*** PROVIDED RECORDS Section Begins ***

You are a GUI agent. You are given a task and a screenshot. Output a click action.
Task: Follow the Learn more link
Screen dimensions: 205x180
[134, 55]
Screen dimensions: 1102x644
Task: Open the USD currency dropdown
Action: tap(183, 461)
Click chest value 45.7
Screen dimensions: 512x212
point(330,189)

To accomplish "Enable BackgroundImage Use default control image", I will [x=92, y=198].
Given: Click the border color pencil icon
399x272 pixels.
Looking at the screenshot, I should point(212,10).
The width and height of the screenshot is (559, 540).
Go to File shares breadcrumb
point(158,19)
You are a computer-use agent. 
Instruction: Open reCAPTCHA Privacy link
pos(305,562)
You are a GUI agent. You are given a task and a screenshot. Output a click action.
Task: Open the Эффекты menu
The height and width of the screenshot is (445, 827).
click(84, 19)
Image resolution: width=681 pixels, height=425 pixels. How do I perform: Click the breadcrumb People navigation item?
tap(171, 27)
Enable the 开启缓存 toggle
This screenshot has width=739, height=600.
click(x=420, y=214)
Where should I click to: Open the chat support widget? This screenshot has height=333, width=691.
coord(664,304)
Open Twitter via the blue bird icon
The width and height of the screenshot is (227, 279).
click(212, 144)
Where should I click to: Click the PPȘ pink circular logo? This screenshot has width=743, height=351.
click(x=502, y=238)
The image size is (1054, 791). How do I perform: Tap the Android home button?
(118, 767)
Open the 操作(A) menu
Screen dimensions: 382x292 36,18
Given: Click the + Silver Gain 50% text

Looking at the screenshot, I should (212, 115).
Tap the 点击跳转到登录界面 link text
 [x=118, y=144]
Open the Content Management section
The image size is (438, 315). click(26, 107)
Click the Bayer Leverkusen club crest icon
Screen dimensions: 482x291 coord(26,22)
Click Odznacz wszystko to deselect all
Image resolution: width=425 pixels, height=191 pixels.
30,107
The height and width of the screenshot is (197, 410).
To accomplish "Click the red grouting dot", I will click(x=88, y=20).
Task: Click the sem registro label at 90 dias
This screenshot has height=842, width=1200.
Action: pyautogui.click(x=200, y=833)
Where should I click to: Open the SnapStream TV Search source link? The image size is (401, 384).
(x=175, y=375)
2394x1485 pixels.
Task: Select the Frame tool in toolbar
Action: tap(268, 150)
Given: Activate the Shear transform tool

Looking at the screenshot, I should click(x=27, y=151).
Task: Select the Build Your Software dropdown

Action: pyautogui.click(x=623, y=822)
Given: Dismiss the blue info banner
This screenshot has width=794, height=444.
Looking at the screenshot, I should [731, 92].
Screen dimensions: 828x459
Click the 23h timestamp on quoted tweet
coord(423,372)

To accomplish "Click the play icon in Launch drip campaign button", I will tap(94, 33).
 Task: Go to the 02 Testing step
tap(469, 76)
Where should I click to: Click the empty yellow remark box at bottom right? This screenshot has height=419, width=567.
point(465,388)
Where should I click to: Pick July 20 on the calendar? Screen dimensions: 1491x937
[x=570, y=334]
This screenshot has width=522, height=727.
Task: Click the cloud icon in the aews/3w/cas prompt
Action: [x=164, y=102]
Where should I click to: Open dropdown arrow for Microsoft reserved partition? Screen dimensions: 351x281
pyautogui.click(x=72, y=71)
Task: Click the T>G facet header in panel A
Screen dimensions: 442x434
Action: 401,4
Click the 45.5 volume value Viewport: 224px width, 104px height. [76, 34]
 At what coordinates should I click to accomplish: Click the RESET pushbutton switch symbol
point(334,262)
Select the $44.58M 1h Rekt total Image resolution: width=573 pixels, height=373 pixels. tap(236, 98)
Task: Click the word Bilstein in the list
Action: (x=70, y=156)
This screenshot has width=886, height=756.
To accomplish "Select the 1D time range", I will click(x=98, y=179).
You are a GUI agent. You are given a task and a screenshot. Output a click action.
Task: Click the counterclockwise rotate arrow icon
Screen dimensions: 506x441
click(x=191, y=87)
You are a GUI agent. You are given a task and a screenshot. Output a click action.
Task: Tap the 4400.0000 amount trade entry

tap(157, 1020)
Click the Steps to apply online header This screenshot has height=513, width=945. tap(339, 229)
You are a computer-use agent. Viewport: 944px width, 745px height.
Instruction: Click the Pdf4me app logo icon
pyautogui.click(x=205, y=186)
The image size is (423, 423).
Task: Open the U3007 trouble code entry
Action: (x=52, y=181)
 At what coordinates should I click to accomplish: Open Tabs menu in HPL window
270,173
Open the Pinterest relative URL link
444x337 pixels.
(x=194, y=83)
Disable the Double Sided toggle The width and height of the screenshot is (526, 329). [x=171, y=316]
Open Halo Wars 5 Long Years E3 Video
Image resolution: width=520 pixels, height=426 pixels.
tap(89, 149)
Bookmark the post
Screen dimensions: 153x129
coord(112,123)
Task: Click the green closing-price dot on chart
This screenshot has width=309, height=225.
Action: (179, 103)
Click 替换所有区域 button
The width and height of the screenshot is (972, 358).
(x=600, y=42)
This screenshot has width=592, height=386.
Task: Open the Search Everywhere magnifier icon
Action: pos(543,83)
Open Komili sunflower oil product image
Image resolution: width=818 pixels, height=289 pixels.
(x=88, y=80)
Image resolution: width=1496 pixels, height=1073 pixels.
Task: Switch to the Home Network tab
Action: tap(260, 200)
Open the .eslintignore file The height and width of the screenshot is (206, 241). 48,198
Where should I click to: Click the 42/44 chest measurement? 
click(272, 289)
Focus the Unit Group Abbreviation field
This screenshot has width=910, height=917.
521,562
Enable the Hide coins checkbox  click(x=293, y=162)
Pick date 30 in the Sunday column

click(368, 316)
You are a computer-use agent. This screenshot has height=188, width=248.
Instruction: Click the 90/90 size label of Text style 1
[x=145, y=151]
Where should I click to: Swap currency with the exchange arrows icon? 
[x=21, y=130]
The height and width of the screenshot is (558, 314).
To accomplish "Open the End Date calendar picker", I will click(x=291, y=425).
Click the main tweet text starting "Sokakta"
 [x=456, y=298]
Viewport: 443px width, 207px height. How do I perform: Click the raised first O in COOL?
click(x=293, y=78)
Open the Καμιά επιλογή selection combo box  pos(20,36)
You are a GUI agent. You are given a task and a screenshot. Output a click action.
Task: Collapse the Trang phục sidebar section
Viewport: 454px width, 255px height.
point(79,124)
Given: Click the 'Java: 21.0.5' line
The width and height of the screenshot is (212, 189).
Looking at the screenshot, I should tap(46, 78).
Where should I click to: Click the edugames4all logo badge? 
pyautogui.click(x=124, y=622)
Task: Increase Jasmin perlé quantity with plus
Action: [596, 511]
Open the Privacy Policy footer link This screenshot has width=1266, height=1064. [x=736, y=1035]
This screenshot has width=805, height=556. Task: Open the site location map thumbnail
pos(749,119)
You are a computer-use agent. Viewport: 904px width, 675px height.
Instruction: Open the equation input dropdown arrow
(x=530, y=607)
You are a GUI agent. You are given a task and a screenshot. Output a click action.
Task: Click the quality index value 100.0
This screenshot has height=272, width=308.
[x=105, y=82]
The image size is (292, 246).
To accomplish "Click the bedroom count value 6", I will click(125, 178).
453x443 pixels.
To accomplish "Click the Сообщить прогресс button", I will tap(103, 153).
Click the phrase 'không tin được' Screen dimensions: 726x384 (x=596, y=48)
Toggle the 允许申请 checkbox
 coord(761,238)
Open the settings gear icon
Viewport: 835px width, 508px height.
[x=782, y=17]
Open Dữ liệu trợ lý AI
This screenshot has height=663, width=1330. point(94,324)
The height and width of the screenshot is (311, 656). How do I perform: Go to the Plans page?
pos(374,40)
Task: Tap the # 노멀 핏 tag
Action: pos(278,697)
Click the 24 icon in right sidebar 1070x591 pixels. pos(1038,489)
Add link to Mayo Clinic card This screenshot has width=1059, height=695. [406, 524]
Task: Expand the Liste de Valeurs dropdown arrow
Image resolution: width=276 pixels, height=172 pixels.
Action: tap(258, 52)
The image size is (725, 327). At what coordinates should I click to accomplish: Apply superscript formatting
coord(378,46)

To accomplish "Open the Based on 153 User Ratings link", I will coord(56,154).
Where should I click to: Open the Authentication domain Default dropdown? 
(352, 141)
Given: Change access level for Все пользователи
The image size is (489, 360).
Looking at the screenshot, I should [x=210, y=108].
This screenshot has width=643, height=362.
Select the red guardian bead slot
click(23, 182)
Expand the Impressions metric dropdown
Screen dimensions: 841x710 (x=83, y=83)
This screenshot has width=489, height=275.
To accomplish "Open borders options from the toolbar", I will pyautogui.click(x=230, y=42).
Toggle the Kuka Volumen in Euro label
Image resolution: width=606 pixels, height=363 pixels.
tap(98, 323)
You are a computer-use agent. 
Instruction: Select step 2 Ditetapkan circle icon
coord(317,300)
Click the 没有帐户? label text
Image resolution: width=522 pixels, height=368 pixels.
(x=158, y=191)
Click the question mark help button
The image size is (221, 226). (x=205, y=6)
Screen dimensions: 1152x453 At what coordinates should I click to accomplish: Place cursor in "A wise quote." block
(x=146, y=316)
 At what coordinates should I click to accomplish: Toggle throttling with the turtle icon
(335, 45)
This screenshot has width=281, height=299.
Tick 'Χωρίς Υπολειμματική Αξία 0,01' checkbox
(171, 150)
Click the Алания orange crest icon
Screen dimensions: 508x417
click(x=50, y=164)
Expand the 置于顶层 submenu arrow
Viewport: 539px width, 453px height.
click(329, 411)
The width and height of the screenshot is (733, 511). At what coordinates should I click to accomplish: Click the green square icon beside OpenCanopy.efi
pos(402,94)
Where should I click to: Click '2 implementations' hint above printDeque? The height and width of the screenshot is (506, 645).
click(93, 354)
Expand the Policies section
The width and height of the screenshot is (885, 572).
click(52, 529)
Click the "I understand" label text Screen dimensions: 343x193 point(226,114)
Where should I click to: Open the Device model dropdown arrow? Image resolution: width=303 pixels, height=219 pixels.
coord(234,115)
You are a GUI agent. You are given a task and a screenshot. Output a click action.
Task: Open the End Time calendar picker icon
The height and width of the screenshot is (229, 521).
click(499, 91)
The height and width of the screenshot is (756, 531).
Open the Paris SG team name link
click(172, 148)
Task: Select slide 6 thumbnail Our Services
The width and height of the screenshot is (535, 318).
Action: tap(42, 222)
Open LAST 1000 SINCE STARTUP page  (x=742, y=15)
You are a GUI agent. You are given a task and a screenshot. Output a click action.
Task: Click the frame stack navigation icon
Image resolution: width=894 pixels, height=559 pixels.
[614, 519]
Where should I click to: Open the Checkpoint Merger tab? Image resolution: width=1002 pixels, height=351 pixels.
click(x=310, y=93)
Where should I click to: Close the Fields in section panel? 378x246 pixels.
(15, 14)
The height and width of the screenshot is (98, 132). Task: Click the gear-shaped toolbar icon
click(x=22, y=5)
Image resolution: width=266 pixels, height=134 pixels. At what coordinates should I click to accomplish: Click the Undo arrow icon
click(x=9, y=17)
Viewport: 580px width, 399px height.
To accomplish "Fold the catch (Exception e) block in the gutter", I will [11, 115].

*** PROVIDED RECORDS Section Ends ***

▸ PROBLEM TO SOLVE: Would you retype the lines above from the one with "Screen dimensions: 506x441" down to the one with "You are a computer-use agent. This", word for word, both ends included and no other lines?

▸ THE ANSWER:
Screen dimensions: 506x441
click(x=191, y=87)
You are a GUI agent. You are given a task and a screenshot. Output a click action.
Task: Tap the 4400.0000 amount trade entry

tap(157, 1020)
Click the Steps to apply online header This screenshot has height=513, width=945. tap(339, 229)
You are a computer-use agent. Viewport: 944px width, 745px height.
Instruction: Click the Pdf4me app logo icon
pyautogui.click(x=205, y=186)
The image size is (423, 423).
Task: Open the U3007 trouble code entry
Action: (x=52, y=181)
 At what coordinates should I click to accomplish: Open Tabs menu in HPL window
270,173
Open the Pinterest relative URL link
444x337 pixels.
(x=194, y=83)
Disable the Double Sided toggle The width and height of the screenshot is (526, 329). [x=171, y=316]
Open Halo Wars 5 Long Years E3 Video
Image resolution: width=520 pixels, height=426 pixels.
tap(89, 149)
Bookmark the post
Screen dimensions: 153x129
coord(112,123)
Task: Click the green closing-price dot on chart
This screenshot has width=309, height=225.
Action: (179, 103)
Click 替换所有区域 button
The width and height of the screenshot is (972, 358).
(x=600, y=42)
This screenshot has width=592, height=386.
Task: Open the Search Everywhere magnifier icon
Action: pos(543,83)
Open Komili sunflower oil product image
Image resolution: width=818 pixels, height=289 pixels.
(x=88, y=80)
Image resolution: width=1496 pixels, height=1073 pixels.
Task: Switch to the Home Network tab
Action: tap(260, 200)
Open the .eslintignore file The height and width of the screenshot is (206, 241). 48,198
Where should I click to: Click the 42/44 chest measurement? 
click(272, 289)
Focus the Unit Group Abbreviation field
This screenshot has width=910, height=917.
521,562
Enable the Hide coins checkbox  click(x=293, y=162)
Pick date 30 in the Sunday column

click(368, 316)
You are a computer-use agent. This screenshot has height=188, width=248.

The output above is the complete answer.